What is assertiveness and how can you become more assertive? In life, we often encounter situations where we want to say “no,” but we don’t always know how. We may be afraid of offending the other person, and therefore we are often forced to do something we don’t want to do. How can we learn to be assertive?
WHAT IS ASSERTIVENESS?
Assertiveness is a psychological term that means having and expressing your own opinion. It’s the ability to behave with respect for yourself and others at the same time.
Assertiveness is a learned skill, which means we’re not born with it. Assertive people are able to take care of what’s important to them without hurting anyone or manipulating them. By not spoiling their relationships with others, assertive people seem to be happier and healthier.
ASSERTIVENESS AND CRITICISM
Being assertive doesn’t just mean openly expressing your opinion. Assertiveness and criticism are a combination of the ability to accept and express criticism, as well as praise. Assertive behavior is most often accompanied by people who have a reasonable self-image, so assertive people set realistic goals, use their skills and abilities, and are much better at accepting criticism. When they take it to heart, they start working on themselves and improving what may not be perfect.
WHAT IS AN ASSERTIVE PERSON LIKE?
An assertive person is confident but doesn’t cross the line of self-determination. They’re honest and can deal with people, which means they don’t get into conflicts. Good relationships with others have a positive impact on their health and functioning. An assertive person is sufficiently aware of their strengths and weaknesses, so they’re not strongly dependent on temporary successes and failures. They can afford to make a mistake and do better next time.
HOW TO BE ASSERTIVE?
You can actively develop your own assertiveness with the help of a psychotherapist, psychologist, or assertiveness training. However, we learn assertiveness throughout our lives and slowly acquire new skills. It gives you a sense of strength and confidence, so it’s worth working on developing your own assertiveness. You can start your training by listing your strengths. We wrote about assertiveness in children here.
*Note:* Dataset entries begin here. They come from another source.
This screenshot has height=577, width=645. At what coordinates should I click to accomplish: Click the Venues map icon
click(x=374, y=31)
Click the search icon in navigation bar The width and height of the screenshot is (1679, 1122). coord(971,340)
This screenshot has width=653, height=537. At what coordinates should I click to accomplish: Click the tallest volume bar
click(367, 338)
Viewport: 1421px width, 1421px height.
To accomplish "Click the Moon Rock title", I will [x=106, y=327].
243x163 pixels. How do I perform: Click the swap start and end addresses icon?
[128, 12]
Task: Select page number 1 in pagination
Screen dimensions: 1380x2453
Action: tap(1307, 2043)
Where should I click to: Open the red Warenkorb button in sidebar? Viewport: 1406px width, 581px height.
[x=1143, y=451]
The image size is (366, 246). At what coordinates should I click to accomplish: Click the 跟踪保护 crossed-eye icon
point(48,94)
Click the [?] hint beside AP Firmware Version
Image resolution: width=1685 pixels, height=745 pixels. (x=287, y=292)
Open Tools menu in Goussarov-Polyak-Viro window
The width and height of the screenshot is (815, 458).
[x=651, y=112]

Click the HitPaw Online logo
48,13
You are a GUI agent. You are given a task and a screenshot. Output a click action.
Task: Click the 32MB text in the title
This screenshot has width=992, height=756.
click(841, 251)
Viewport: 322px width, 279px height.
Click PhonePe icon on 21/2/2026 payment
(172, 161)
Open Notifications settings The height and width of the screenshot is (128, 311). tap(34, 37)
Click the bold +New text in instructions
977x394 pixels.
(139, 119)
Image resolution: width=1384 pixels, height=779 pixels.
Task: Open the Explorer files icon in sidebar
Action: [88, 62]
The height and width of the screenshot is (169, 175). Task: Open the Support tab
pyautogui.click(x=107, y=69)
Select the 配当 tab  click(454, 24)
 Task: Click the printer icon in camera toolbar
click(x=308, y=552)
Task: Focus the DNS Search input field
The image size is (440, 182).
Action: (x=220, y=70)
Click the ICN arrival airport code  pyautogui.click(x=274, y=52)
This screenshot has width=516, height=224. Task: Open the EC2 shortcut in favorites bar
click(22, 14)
HOW TO LEARN ASSERTIVENESS?
To improve your assertive skills, it’s worth taking advantage of group training dedicated to developing this skill. Assertiveness training often takes the form of a group or individual course consisting of several meetings, where you can learn interesting techniques that you’ll use later in practice.
DO YOU HAVE A PROBLEM WITH ASSERTIVENESS?
A lack of assertiveness can sometimes indicate deeper issues with one’s own personality, low self-esteem, unresolved past problems, or a traumatic childhood.
In such cases, assertiveness training may not help because the problem lies elsewhere. The obstacle to assertiveness may be deeply hidden within ourselves, which we often do not realize. Psychological consultation can help us better understand the causes of the problem, suggest possible solutions, and also allow us to rediscover ourselves.